## Exercise requirements:
Write out the forum thread below about the Ford 841 carburetor in full, word for word.

## Text provided:
# question about my carb on ford 841



## ajsmith235 (Apr 11, 2013)

I bought a ford 59 841 powermaster. It would only run on full choke but ran really great. I tore the tractor apart and restored it. Rebuilt the carb and been having trouble getting it set or something. It will run low to 1/4 throttle without the choke but anymore throttle and I have to put it 100% choke or ut dies out instantly. I have changed plugs wired distributor to brand new. Tried adjusting carb every possible way and still doing same thing. Any help would be great. Thanks guys


----------



## ajsmith235 (Apr 11, 2013)

Wow this forum is loads of help


----------



## farmertim (Dec 1, 2010)

Hey there AJ, welcome to the forum, spray no ones got back to you on your problem, I can't help with the Darby issue but if it's firing then don't mess with the spark.

## Provided data:
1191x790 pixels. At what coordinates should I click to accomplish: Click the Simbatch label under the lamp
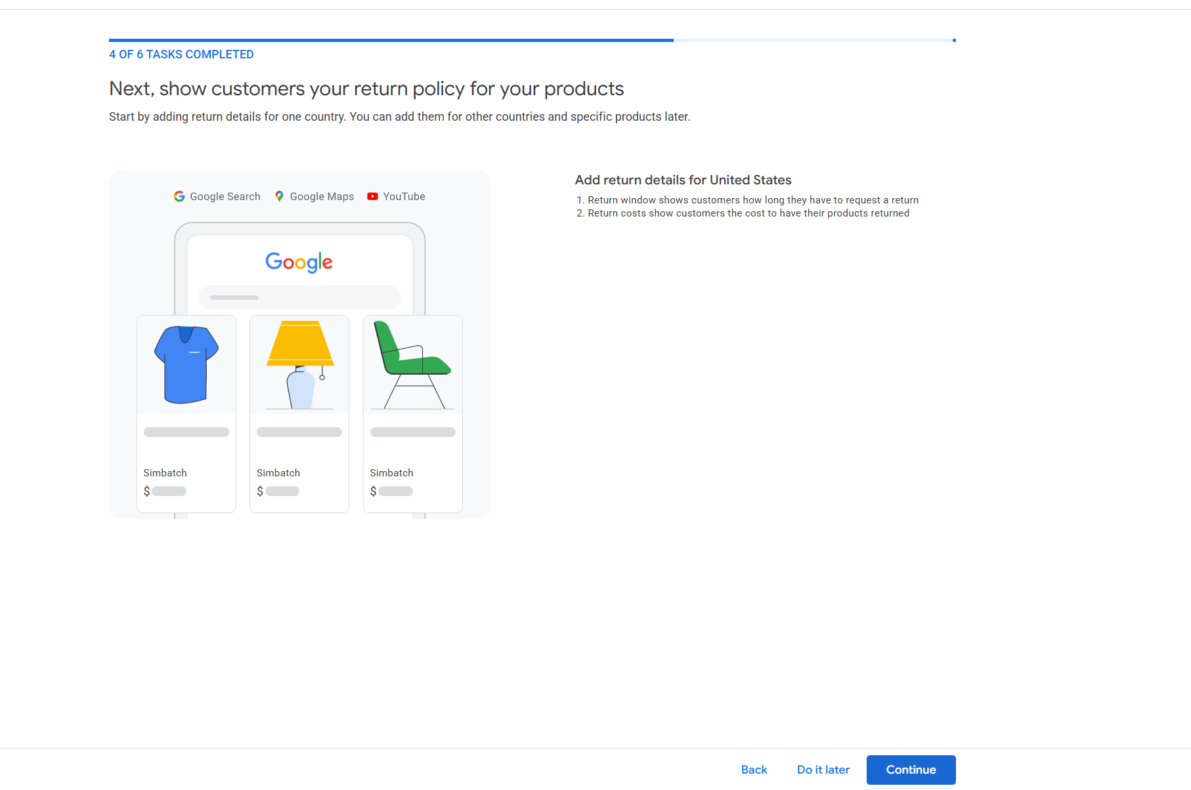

## Correct output:
# question about my carb on ford 841



## ajsmith235 (Apr 11, 2013)

I bought a ford 59 841 powermaster. It would only run on full choke but ran really great. I tore the tractor apart and restored it. Rebuilt the carb and been having trouble getting it set or something. It will run low to 1/4 throttle without the choke but anymore throttle and I have to put it 100% choke or ut dies out instantly. I have changed plugs wired distributor to brand new. Tried adjusting carb every possible way and still doing same thing. Any help would be great. Thanks guys


----------



## ajsmith235 (Apr 11, 2013)

Wow this forum is loads of help


----------



## farmertim (Dec 1, 2010)

Hey there AJ, welcome to the forum, spray no ones got back to you on your problem, I can't help with the Darby issue but if it's firing then don't mess with the spark.